Basically as asset is something that you own that could be sold to raise money. It doesn’t include day-to-day things like clothes or furniture. It’s more things that are worth a bit, so if you’ve got a brand new 60-inch LED TV then you might not qualify for a DRO.

What debts are included?

Credit cards, overdrafts, loans and any other kind of unsecured credit debts are included in a DRO – the kind of stuff folk most expect. However it’s often a surprise to people that arrears on household bills, benefit overpayments and items bought on finance are also included.

What about the fees?

The fee for a DRO is £90 and is paid just before your application is submitted to the Insolvency Service. If you apply for your DRO through us we’ll send you a letter with a barcode on, which can be used to load up payments at local shops with PayZone facilities.

You can pay the £90 in instalments but will only be able to apply for your DRO once your payments add up to the total amount.

Who can help me apply?

We can! We’re an ‘approved intermediary’ for DROs. We can put together an application with you and submit it to the Insolvency Service on your behalf.

Before doing any of this we’ll want to make sure a DRO is right for you, so we’ll look at your finances and advise you on all the options. So if you’re interested in a DRO get in touch with us. You can do this online using our advice tool Debt Remedy or by giving us a call.

What happens if my situation changes?

If your finances change during a DRO notify the Insolvency Service and your situation will be reassessed. If you still meet the criteria your DRO will carry on; if you’ve had an improvement in your finances that means you don’t meet the criteria then your DRO will end and you’ll be back to paying your debts (but bear in mind that you should be better placed to deal with the debts).
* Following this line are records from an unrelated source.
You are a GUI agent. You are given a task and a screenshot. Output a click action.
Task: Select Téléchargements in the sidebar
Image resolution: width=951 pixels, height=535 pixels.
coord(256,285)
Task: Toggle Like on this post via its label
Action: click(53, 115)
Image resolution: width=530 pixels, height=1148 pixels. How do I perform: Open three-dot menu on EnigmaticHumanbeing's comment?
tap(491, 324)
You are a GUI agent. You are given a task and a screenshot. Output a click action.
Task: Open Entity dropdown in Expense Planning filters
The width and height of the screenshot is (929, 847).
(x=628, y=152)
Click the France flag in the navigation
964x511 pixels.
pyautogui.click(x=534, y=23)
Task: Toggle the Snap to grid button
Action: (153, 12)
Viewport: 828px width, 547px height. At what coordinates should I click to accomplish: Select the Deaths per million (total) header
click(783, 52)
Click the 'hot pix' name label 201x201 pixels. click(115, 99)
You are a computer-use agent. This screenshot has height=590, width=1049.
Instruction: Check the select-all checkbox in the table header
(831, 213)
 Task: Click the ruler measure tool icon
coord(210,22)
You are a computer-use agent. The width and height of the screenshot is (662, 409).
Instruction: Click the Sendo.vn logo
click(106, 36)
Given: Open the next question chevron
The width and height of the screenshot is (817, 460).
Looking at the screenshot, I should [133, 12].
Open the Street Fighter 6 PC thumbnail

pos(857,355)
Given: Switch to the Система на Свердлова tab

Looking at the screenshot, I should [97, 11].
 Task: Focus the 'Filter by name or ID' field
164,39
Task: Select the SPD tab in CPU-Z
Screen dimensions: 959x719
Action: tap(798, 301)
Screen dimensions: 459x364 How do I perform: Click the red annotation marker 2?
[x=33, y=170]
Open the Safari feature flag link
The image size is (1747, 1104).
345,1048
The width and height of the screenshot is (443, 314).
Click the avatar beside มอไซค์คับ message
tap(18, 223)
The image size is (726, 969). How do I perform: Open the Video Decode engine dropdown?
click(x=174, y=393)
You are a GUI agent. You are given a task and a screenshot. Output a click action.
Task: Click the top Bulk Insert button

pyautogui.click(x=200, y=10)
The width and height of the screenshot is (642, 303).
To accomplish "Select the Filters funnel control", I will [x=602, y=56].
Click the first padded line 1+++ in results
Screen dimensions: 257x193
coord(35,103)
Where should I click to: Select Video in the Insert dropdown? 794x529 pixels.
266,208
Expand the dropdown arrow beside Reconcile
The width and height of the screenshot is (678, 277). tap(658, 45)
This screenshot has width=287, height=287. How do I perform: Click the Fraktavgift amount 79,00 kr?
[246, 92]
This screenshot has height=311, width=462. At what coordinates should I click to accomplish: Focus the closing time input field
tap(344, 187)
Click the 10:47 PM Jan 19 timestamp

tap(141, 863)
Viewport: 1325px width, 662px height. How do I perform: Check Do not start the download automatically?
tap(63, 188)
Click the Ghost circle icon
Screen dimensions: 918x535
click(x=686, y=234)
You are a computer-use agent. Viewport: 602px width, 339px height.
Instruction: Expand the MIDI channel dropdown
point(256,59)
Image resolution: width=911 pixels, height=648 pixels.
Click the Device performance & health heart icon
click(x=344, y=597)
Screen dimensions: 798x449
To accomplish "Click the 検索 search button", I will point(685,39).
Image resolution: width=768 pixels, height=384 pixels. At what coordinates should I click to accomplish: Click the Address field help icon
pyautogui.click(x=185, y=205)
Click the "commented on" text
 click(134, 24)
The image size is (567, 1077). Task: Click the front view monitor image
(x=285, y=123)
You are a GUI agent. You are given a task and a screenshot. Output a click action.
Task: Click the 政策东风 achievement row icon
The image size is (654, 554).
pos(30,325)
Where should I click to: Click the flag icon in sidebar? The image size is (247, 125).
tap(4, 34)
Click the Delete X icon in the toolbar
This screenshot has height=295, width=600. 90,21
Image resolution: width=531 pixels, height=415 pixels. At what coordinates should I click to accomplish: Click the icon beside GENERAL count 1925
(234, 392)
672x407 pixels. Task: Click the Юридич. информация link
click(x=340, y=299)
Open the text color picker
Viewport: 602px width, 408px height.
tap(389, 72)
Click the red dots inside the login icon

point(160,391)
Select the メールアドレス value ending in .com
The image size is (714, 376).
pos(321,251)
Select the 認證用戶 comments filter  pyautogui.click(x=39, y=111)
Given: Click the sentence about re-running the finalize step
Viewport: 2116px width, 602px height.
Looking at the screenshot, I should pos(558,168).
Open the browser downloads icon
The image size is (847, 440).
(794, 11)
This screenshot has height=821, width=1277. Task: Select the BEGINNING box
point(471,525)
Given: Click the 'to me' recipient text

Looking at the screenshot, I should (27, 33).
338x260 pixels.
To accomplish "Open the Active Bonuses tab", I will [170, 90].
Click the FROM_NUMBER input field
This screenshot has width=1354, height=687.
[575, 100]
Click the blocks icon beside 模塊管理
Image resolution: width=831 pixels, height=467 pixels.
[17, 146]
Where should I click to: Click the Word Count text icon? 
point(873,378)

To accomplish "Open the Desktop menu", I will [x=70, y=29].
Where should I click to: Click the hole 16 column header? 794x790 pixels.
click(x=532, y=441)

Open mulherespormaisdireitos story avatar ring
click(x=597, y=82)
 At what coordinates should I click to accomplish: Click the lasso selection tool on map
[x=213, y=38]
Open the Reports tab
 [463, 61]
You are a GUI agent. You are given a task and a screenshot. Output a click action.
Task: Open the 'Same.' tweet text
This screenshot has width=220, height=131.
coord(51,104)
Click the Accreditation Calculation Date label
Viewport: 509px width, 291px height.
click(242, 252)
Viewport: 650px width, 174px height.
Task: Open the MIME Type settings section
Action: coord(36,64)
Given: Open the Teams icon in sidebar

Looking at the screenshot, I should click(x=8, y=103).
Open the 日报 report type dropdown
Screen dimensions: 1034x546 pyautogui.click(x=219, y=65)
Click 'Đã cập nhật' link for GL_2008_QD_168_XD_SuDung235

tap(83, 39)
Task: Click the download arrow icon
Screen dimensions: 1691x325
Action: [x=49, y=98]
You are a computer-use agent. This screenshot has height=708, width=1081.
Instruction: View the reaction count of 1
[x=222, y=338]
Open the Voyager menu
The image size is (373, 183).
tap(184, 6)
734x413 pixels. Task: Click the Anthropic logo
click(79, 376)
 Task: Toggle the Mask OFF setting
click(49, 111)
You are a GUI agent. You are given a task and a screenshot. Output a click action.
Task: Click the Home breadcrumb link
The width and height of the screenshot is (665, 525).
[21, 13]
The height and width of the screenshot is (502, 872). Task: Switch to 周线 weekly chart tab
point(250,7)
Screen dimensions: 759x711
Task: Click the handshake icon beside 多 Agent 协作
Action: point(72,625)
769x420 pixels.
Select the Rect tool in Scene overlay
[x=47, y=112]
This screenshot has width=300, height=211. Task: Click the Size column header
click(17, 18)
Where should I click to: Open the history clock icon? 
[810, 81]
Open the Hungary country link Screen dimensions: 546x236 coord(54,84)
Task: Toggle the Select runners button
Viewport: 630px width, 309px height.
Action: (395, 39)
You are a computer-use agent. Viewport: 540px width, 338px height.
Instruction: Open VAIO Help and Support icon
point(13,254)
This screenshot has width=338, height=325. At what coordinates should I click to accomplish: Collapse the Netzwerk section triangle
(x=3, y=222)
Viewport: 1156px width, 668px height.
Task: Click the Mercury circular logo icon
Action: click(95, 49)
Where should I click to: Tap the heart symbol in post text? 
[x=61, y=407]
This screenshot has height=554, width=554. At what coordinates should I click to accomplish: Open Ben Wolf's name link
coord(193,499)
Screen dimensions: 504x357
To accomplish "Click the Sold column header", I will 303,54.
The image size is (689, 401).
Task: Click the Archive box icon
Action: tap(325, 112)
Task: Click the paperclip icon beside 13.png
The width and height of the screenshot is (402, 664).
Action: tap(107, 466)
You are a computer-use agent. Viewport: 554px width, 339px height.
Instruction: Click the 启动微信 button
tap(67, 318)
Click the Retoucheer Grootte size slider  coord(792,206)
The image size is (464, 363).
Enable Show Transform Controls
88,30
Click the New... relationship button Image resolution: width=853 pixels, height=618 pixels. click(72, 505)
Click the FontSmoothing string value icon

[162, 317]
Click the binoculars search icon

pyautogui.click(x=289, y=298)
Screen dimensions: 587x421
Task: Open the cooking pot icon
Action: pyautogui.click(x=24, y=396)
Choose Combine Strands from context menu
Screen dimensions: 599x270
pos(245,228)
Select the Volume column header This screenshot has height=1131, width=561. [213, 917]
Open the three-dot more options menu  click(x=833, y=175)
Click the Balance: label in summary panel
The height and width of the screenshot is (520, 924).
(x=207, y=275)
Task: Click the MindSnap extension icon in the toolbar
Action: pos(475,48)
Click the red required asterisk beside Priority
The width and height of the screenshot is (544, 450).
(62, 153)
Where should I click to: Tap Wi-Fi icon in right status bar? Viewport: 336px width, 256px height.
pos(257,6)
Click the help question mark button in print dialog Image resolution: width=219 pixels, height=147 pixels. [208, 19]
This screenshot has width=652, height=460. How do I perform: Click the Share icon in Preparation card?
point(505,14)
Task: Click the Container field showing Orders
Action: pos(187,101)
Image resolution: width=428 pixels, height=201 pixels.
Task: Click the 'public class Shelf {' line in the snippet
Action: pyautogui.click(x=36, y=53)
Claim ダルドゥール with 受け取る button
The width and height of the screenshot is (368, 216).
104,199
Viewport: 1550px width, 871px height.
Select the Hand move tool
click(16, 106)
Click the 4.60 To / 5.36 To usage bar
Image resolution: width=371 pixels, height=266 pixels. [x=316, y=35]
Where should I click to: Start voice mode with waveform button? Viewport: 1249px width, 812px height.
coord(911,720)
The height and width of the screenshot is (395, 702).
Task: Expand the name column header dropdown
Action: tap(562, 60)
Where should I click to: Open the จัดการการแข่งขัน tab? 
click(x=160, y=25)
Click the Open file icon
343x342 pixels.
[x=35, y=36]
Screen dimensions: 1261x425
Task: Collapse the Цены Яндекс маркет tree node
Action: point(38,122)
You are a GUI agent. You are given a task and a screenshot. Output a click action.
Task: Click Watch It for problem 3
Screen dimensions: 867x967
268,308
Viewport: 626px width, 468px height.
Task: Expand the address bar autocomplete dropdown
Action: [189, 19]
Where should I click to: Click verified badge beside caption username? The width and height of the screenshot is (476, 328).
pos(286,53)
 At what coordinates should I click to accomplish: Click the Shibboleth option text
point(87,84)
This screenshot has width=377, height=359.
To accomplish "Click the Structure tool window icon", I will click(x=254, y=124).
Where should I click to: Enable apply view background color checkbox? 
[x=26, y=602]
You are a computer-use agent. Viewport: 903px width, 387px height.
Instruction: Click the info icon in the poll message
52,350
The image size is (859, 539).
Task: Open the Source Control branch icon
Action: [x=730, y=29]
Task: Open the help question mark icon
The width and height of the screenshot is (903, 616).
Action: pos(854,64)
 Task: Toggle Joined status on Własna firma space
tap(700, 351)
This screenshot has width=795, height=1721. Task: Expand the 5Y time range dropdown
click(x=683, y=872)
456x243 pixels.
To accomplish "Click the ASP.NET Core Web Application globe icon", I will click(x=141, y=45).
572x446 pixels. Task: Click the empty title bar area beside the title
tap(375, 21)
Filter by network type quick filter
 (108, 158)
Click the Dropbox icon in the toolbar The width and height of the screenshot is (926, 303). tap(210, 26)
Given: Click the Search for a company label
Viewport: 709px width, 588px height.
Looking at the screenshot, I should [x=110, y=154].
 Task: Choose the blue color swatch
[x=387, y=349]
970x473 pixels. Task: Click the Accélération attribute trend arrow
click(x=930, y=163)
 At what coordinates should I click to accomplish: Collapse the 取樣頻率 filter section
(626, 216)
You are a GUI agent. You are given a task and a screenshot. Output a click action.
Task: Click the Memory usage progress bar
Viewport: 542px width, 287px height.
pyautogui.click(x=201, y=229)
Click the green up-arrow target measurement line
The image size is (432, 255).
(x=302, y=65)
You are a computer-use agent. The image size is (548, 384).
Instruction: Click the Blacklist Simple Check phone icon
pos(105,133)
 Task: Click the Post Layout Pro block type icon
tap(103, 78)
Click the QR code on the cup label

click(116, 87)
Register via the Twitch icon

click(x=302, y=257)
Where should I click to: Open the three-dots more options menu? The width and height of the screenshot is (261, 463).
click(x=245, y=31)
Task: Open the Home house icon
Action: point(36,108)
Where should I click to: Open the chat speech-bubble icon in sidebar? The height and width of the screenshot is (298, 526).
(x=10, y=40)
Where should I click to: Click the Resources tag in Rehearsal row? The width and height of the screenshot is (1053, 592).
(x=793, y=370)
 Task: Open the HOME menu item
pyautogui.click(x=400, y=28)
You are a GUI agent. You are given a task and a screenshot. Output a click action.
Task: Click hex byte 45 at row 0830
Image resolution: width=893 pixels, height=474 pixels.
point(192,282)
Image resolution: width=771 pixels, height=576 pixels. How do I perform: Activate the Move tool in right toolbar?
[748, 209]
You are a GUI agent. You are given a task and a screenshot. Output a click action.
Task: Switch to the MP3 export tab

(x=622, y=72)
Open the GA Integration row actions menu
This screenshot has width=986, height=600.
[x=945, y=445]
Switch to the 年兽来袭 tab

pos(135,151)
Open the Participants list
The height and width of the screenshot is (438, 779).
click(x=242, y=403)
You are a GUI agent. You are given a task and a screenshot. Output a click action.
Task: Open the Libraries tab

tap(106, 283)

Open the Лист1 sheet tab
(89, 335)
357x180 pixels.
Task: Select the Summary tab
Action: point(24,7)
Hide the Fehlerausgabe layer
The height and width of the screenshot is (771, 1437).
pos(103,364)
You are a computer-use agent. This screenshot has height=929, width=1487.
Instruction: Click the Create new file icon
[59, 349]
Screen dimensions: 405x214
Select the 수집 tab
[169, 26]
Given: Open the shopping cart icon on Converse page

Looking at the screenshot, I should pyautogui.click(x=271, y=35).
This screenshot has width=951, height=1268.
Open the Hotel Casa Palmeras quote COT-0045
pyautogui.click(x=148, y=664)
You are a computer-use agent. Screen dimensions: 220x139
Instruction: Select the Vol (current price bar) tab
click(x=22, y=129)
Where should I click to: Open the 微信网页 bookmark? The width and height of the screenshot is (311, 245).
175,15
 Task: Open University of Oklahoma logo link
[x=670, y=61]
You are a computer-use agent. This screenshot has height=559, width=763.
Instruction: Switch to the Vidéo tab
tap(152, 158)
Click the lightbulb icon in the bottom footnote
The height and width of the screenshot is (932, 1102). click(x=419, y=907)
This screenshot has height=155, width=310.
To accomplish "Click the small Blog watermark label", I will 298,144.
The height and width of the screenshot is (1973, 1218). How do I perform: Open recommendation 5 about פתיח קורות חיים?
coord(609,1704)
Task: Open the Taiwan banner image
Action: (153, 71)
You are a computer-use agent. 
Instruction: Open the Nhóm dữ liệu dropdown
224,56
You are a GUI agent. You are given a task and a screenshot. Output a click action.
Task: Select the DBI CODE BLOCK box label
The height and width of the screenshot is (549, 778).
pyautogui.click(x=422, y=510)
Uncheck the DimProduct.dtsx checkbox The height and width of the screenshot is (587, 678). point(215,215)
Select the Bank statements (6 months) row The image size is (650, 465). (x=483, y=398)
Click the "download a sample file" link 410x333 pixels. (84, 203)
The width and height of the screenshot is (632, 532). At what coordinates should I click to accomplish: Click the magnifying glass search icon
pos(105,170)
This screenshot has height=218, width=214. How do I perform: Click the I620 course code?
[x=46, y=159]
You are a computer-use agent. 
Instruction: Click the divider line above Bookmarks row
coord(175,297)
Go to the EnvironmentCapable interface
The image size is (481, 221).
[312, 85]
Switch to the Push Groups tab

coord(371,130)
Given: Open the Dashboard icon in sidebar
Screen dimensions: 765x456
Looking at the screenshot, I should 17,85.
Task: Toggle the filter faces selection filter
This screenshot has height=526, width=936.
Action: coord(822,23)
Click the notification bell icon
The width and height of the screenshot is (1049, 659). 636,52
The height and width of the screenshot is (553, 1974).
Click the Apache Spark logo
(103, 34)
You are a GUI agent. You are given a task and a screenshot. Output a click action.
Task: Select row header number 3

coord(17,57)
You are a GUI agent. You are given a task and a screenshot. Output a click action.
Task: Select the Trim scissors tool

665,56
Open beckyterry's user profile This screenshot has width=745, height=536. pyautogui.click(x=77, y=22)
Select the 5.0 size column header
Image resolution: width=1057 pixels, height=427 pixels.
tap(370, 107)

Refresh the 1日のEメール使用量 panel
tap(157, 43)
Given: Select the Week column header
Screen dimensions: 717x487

 Will it affect my credit rating?

It’s a big “yes” for this one. As with bankruptcy a DRO will make your credit rating pretty rubbish for six years. So even after your DRO has been discharged it’ll still be hard to get credit. However most people who’ve got to the point of doing a DRO aren’t interested in ever getting credit again anyway!

At StepChange Debt Charity we want you to be free of debt and save money. Debt geeks Peer, Mat, James, Jess and Rachel tweet!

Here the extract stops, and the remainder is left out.